Review: The Orphan Master's Son

The Orphan Master's Son The Orphan Master's Son by Adam Johnson
My rating: 5 of 5 stars

This book may never leave my mind, somewhere, forever. As with so much right now, I listened to it. I did not actually read it, but the three-actor performance was extraordinary. I still felt like I got a sound grasp of its literary landscape. Honestly, I am not sure if I would have had the patience to make it through in its written form, given my own shortcomings.

Still, in the audiobook format I was nearly overwhelmed at times by the author’s gift for alliteration and graphic, compelling metaphors, almost as a language of its own, some Nabakovian dialect of American English.

The comparison to other authors feels necessary. There are fluent Faulknerian temporal fumblings and shifting narrators. It would all be more Orwellian if not feeling more “true;” and the accuracy of language is as well starched as the best of Orwell’s essays. Burgess' Clockwork Orange formerly felt untouchable for its patented acceptance of ultraviolence; and once only Melville appeared as ambitious in his effective desire to create and own the global arc of the ultimate novel and its hero.

**SET OF TASKS:**
1 > Answer these questions from the book review of The Orphan Master's Son:
(a) What rating does the reviewer give the book?
(b) How did the reviewer take in the book instead of reading it?
(c) Which Burgess novel does the review name?
2 > Carry on the book review of The Orphan Master's Son from its final sentence, in the same voice.

**RECORDED DATA:**
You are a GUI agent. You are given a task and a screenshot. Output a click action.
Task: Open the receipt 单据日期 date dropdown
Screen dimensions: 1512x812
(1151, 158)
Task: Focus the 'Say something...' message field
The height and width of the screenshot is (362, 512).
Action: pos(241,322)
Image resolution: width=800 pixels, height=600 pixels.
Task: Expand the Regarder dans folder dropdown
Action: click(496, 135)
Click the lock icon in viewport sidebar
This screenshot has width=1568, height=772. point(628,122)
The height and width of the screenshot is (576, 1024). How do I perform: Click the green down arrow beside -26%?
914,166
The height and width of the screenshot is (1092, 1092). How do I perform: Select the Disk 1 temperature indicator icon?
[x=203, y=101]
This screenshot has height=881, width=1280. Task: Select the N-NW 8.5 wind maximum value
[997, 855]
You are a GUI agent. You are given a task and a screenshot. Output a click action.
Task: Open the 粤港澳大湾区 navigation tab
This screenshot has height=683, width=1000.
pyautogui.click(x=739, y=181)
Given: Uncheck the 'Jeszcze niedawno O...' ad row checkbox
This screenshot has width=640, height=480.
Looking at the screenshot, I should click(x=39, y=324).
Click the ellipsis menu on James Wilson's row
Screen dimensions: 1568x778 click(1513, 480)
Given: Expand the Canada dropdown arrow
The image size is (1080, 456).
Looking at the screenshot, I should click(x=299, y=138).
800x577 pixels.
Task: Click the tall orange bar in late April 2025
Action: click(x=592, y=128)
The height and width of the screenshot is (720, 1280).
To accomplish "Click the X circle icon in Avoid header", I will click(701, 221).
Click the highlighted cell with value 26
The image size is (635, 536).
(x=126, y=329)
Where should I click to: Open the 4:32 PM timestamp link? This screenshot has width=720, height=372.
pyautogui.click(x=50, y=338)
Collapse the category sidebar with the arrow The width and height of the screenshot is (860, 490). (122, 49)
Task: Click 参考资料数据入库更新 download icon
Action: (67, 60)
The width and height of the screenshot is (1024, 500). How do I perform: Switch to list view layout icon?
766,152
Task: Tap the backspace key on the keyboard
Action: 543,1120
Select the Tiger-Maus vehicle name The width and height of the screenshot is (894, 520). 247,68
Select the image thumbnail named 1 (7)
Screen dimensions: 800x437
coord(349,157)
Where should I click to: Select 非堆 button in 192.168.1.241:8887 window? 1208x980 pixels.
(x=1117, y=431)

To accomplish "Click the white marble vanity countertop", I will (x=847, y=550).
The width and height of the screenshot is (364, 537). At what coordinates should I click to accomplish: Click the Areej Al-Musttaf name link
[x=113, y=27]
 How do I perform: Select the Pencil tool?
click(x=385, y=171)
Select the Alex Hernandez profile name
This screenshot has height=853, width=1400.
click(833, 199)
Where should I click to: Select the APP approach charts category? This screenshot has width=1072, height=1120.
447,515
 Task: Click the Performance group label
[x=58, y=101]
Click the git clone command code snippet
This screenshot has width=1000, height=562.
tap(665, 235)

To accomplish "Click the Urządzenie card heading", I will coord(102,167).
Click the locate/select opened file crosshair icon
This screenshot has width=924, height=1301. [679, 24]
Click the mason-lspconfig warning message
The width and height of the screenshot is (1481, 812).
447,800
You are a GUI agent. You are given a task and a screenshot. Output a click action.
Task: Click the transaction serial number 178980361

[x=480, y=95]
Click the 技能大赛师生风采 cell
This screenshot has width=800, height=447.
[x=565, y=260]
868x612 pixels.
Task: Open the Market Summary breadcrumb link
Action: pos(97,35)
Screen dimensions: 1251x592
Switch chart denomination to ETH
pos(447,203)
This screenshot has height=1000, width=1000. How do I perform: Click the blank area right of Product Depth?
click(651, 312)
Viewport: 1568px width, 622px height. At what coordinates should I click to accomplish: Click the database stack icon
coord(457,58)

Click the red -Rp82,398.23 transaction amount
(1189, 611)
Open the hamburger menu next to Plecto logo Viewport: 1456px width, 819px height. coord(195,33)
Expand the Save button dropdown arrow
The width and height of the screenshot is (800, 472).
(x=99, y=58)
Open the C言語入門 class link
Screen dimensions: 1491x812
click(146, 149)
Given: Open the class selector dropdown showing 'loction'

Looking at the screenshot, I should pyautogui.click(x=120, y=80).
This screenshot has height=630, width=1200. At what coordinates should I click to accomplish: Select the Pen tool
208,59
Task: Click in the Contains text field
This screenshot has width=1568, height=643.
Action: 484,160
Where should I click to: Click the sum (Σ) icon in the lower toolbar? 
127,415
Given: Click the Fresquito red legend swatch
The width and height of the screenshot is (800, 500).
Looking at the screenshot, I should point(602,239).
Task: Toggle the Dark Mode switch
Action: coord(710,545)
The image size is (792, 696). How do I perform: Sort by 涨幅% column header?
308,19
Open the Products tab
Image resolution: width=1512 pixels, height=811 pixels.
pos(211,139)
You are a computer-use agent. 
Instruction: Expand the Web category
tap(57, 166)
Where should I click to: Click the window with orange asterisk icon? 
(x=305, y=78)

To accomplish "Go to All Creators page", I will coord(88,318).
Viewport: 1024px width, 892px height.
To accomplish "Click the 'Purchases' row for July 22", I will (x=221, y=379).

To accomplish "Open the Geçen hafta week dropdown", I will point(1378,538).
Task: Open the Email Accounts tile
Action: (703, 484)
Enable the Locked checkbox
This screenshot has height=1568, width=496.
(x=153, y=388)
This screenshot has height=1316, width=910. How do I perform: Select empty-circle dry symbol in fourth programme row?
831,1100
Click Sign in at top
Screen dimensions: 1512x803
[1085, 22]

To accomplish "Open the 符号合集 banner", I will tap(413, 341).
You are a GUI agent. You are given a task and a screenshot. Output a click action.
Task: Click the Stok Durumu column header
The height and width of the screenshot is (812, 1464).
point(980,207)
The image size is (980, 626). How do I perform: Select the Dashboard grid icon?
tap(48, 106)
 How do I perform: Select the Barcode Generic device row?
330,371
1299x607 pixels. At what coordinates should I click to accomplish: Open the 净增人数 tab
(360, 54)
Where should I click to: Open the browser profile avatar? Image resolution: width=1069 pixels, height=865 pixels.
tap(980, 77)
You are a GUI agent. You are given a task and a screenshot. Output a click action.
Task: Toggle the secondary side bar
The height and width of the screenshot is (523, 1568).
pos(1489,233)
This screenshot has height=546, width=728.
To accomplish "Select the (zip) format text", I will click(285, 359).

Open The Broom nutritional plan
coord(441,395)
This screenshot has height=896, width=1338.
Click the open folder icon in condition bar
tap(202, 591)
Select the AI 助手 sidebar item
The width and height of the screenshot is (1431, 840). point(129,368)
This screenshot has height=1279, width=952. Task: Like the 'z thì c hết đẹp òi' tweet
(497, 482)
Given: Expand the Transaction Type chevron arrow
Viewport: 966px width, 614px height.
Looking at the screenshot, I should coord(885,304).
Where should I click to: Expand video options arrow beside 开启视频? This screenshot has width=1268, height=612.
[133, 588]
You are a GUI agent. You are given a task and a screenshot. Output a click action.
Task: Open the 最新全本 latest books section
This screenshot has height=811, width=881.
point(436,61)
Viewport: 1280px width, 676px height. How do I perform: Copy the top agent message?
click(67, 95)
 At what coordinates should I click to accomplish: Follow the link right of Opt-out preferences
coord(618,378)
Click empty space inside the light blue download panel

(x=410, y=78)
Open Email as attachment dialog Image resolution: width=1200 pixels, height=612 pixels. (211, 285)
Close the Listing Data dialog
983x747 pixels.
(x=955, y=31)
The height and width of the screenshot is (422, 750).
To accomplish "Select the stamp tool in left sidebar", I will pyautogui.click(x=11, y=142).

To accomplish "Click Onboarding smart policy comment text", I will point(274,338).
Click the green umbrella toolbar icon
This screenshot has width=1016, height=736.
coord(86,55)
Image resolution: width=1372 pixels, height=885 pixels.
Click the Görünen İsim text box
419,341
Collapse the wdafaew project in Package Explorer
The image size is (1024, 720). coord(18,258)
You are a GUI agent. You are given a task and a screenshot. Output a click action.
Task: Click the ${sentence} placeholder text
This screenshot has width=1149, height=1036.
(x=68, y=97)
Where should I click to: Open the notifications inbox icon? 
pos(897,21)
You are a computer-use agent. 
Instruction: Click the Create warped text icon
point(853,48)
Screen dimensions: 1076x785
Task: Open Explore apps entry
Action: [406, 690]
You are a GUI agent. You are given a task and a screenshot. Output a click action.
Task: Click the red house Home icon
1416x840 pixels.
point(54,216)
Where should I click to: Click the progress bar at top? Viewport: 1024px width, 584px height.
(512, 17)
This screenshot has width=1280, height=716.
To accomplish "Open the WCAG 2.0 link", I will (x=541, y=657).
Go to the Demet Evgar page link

**SOLVED TASKS:**
1 >
(a) 5 of 5 stars.
(b) By listening to it in audiobook form, with a three-actor performance.
(c) Clockwork Orange.

2 >
Despite the highfalutin literary correlations here, really, when the book is done you are not sure whether it was, in fact, just one good, long, long Esquire article. And that might be the author’s finest trick: keeping this work of extraordinary art contained within a thin and remarkably believable veil of perfect expository prose, so that you absolutely accept every word of this piece of exquisite fiction.